Simple Covered Call Strategy

Have a question about your personal investments? No matter how simple or complex, you can ask it here.
Post Reply
Topic Author
tacotacotacotaco
Posts: 3
Joined: Fri Oct 16, 2020 3:22 pm

Simple Covered Call Strategy

Post by tacotacotacotaco »

So, I've been an investor for a long time but I've only recently in the past year or so started learning about options.

One thing I've started to do is sell weekly covered calls on SPY, AAPL or TSLA. Basically every Friday afternoon or Monday morning, I sell covered calls that expire the following Friday. Tesla covered calls have been great. AAPL decent, SPY less so.

I just sold some TSLA calls at 475 for next Friday at just about $15.50 each. Tesla was around 447 at the time.

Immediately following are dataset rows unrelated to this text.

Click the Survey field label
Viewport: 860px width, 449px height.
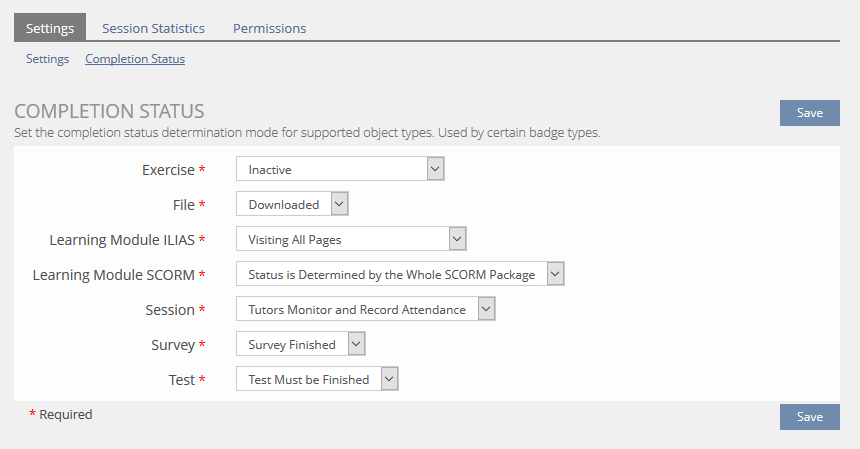(172, 345)
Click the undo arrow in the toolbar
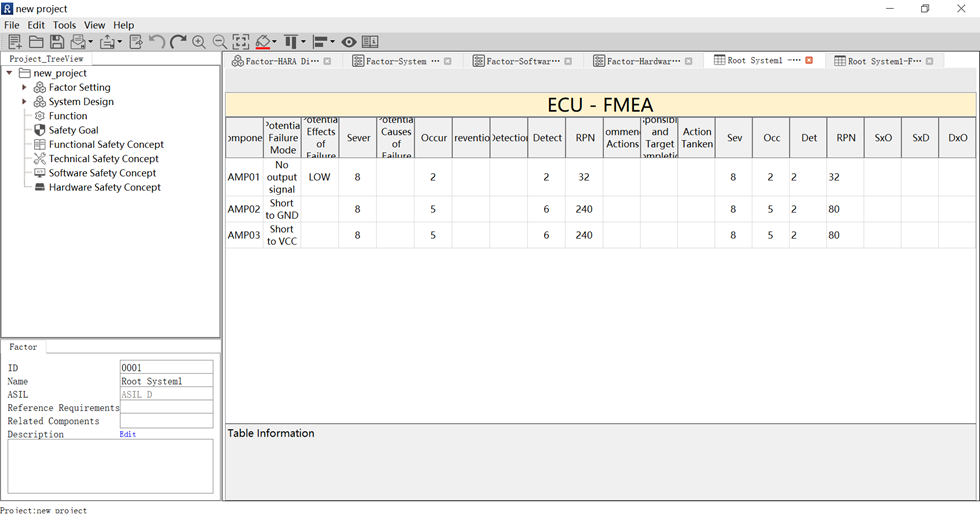Screen dimensions: 980x520 [x=157, y=42]
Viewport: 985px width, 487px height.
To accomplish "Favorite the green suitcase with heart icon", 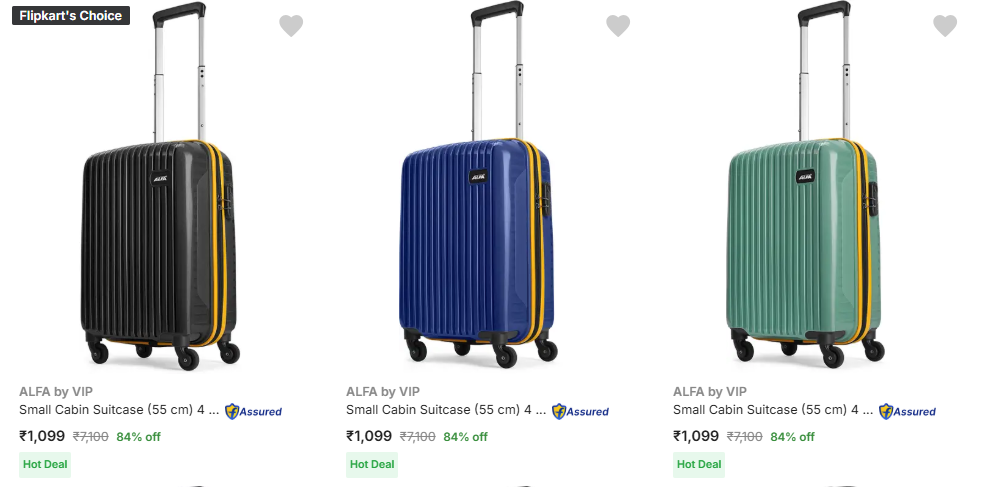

Anyway, my point is - each week I'm making 2-5% on TSLA just selling out of the money covered calls. Lately I look at TSLA and sell calls 5% above where it is to expire that week. So effectively if I get my shares called away, I made 7-10% that week. I would be happy with that, even if Tesla went up 20%. It is so volatile I am happy to lock in the weekly call profit even if I get called away. I recognize that TSLA could tank, but I figure even if it does by selling calls all along, I'm making money holding it.

I've only done it a few times but each time its been quite profitable and at least to my eyes pretty low risk. My goal is to sell options that don't get called. But if they do I just rebuy back Monday and sell another covered call for another 2-5%.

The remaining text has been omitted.